▶ What to produce:
Would you transcribe each of the entries exactly, with nothing added or dropped?

○ ○ ○

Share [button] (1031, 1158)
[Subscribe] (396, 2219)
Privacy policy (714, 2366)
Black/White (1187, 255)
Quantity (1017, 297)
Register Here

○ ○ ○

▶ Exercise solution:
Share [button] (1031, 1158)
[Subscribe] (396, 2219)
Privacy policy (714, 2366)
Black/White (1187, 255)
Quantity (1017, 297)
Register Here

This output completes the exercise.